Goal of the exercise:
Please return the lines of the entries starting at the line containing "Raise hand in the meeting" and ending at the line containing "[x=447, y=212]", copied verbatim with both end lines included and the pictures left out.

Materials provided:
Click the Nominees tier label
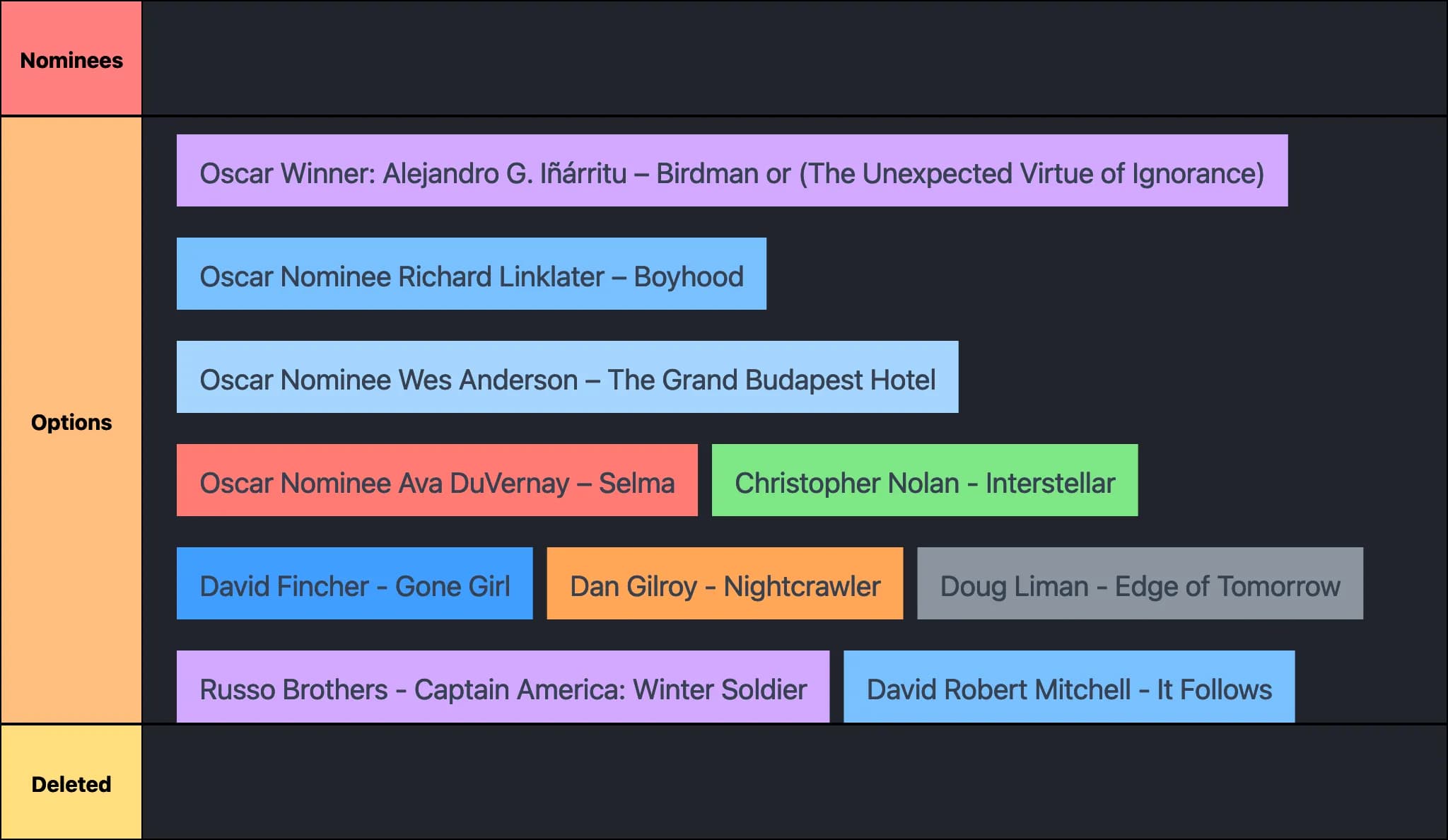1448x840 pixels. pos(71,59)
==
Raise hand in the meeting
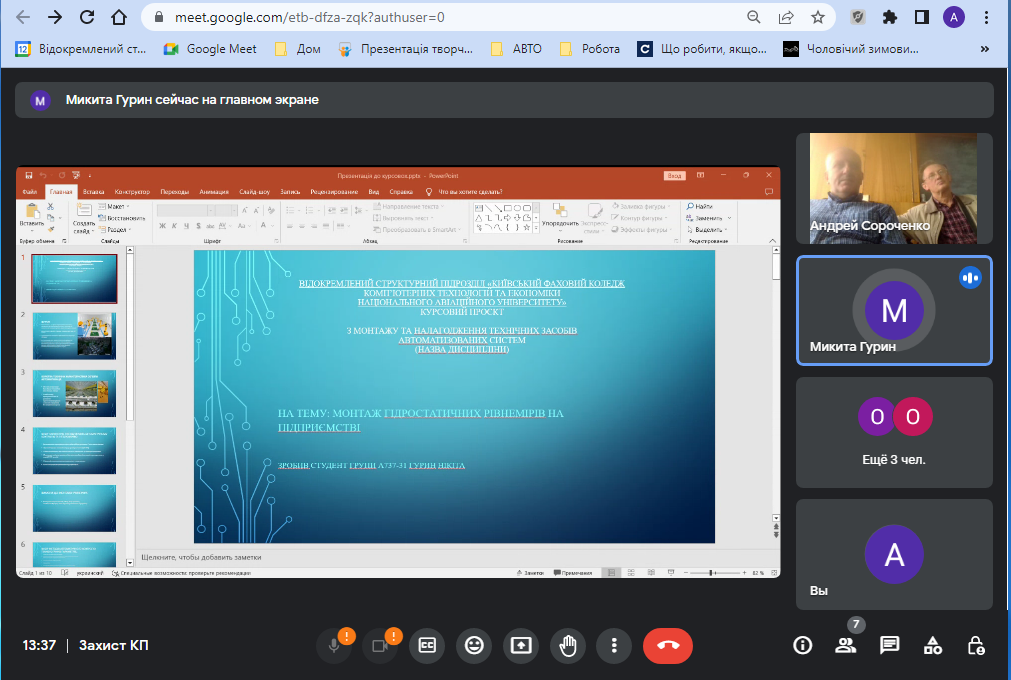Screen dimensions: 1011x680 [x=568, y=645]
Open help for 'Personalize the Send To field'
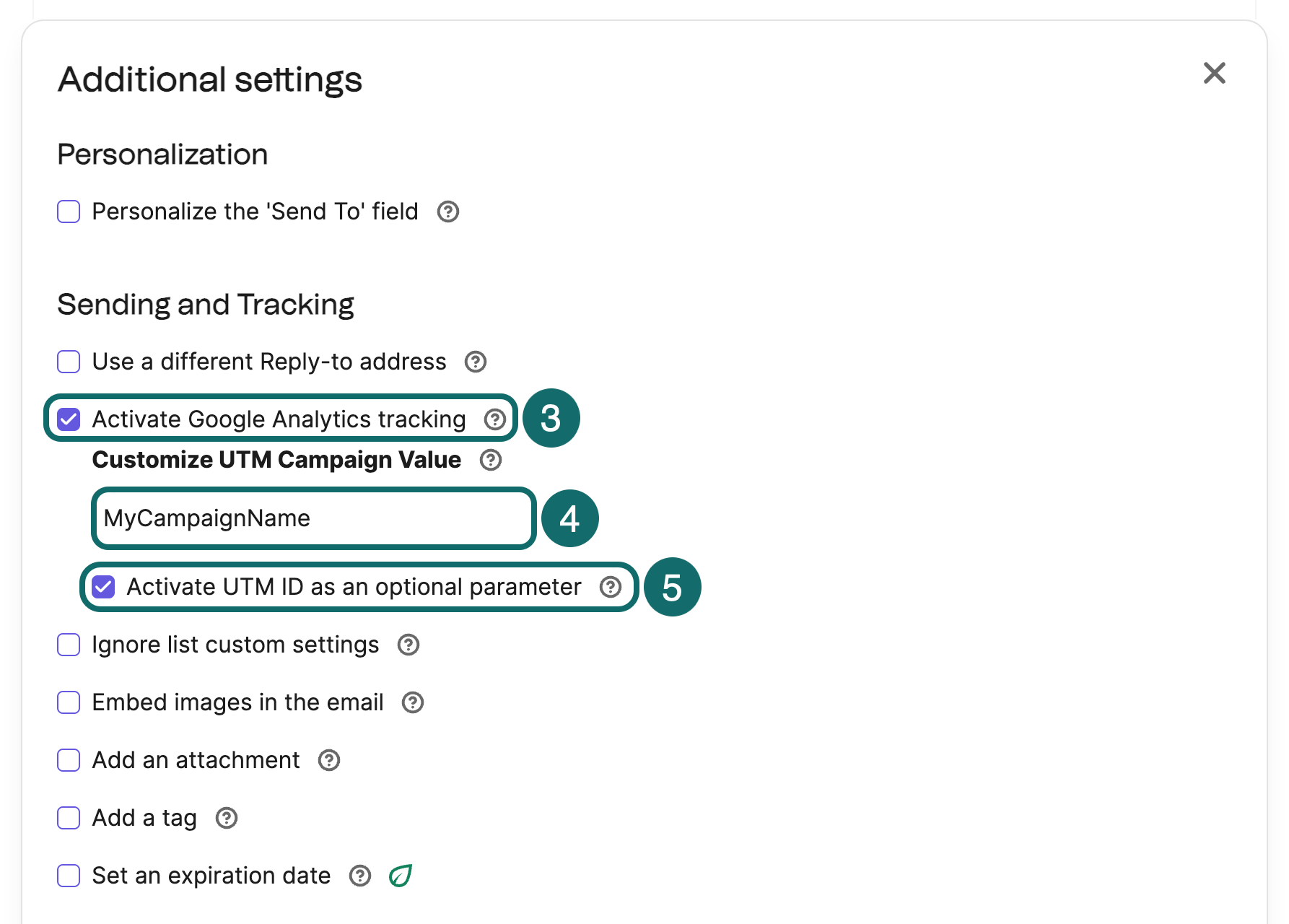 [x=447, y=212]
--
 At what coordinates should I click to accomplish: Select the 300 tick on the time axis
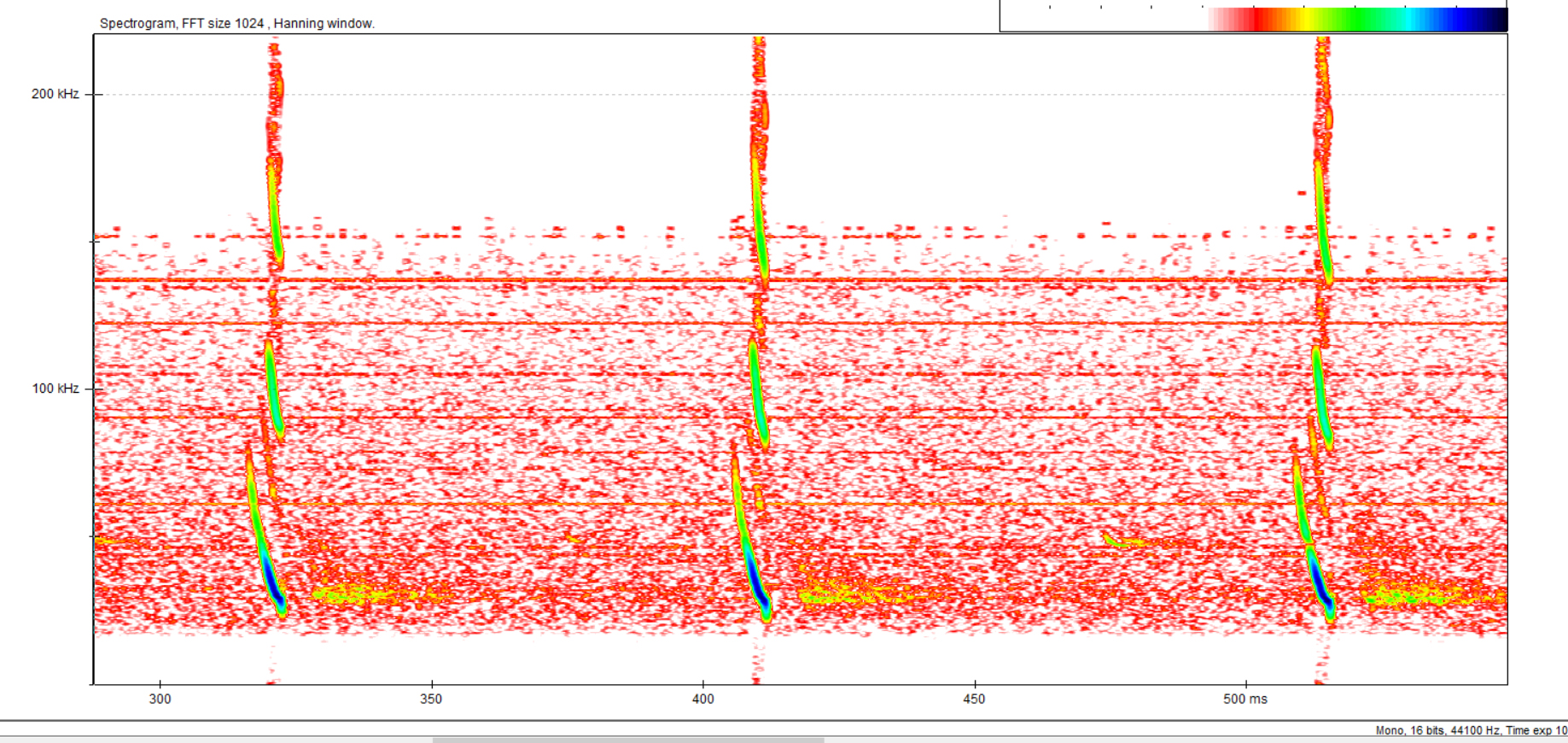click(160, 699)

Exercise answer:
Raise hand in the meeting
Screen dimensions: 1011x680 [x=568, y=645]
Open help for 'Personalize the Send To field'
 [x=447, y=212]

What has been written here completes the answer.